> [Task to complete] Copy the lines from the one containing "Given: Launch the Outlook shortcut icon" through the one containing "Looking at the screenshot, I should point(200,77).", word for word, both ends included.

> [Listed records]
►

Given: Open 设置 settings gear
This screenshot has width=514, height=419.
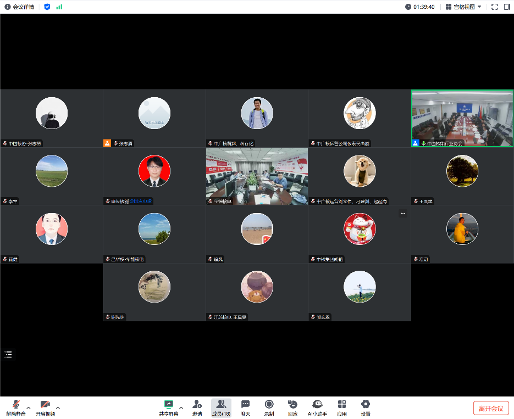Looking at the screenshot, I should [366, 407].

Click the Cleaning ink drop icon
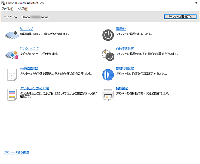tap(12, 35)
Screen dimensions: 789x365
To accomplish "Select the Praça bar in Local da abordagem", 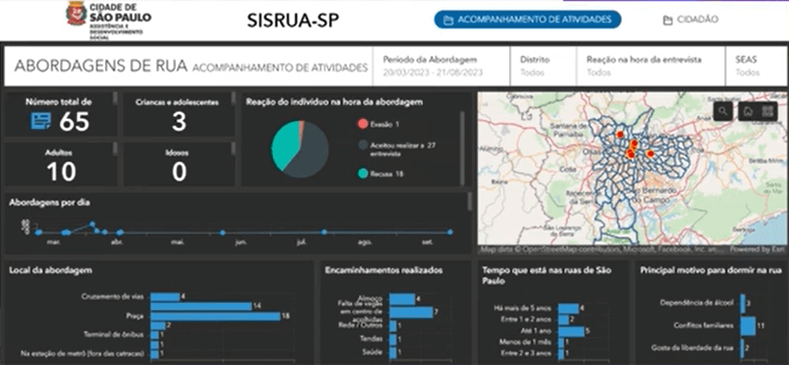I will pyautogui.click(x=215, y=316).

◄
►

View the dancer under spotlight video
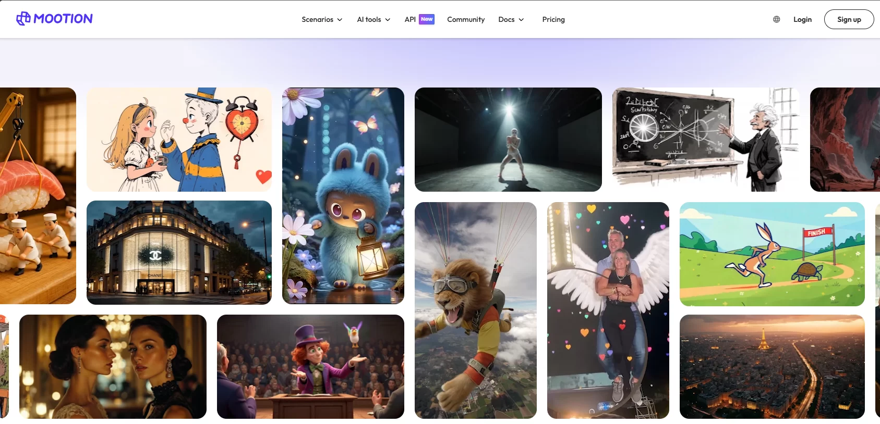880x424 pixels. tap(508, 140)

◄
►

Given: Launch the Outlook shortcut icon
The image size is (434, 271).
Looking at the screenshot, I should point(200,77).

◄

> [Right answer]
Given: Launch the Outlook shortcut icon
The image size is (434, 271).
Looking at the screenshot, I should point(200,77).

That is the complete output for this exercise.